• [Collected data entries]:
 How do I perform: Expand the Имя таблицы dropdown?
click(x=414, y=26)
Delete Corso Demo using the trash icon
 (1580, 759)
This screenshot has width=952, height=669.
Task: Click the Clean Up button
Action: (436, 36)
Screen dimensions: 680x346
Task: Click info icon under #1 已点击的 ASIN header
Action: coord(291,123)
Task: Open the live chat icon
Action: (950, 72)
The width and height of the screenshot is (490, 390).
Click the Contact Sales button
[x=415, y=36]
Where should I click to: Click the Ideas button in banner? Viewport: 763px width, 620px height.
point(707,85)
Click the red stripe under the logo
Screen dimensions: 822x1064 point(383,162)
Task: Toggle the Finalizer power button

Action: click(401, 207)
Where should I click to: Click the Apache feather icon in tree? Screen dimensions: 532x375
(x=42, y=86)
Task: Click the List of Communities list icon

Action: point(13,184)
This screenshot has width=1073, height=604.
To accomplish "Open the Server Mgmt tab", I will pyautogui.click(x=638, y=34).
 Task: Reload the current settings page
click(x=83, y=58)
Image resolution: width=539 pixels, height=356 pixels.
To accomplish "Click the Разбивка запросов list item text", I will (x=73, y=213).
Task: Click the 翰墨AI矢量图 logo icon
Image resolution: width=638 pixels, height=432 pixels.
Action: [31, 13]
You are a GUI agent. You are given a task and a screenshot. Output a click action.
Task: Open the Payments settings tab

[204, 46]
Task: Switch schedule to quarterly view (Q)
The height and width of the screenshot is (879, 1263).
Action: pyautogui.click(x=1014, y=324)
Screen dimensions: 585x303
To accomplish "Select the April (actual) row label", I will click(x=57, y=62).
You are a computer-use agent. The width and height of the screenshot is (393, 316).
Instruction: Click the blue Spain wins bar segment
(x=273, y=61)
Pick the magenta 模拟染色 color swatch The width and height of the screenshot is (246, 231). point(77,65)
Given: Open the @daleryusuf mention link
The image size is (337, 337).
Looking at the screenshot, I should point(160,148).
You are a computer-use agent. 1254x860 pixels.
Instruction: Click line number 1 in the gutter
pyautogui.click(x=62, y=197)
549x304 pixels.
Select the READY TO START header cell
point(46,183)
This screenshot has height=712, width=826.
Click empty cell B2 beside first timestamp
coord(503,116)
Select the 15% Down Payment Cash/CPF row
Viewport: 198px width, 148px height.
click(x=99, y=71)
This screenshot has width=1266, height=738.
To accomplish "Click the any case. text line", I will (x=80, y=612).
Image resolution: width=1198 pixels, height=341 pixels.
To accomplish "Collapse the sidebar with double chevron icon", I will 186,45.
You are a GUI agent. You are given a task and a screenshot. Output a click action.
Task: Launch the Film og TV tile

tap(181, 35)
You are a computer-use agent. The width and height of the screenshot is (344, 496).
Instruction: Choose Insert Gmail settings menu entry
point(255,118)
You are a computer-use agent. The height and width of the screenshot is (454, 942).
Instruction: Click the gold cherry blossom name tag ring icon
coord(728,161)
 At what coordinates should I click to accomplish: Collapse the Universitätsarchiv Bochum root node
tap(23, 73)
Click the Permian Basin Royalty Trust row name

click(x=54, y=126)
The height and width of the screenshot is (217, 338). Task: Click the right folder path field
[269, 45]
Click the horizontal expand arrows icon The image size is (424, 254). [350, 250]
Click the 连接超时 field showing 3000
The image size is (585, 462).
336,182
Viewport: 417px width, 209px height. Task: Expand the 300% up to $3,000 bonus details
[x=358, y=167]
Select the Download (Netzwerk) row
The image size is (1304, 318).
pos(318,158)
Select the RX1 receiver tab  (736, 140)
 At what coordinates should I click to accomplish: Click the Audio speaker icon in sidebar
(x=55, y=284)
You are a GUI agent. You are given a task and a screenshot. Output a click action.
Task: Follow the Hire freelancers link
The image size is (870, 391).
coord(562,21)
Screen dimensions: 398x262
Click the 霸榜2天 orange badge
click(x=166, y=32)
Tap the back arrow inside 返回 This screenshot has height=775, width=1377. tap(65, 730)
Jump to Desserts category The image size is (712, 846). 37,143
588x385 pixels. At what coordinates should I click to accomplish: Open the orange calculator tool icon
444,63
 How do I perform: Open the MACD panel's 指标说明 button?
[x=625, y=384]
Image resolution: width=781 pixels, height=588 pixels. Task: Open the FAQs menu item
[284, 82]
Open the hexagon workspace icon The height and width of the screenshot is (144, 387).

• [WHAT THE TASK ASKS]:
The range runs from the line above containing "Task: Open the Payments settings tab" to the line containing "is (393, 316).", inclusive. Restate those lines word for word and no others.

• [RESPONSE AREA]:
Task: Open the Payments settings tab

[204, 46]
Task: Switch schedule to quarterly view (Q)
The height and width of the screenshot is (879, 1263).
Action: pyautogui.click(x=1014, y=324)
Screen dimensions: 585x303
To accomplish "Select the April (actual) row label", I will click(x=57, y=62).
You are a computer-use agent. The width and height of the screenshot is (393, 316).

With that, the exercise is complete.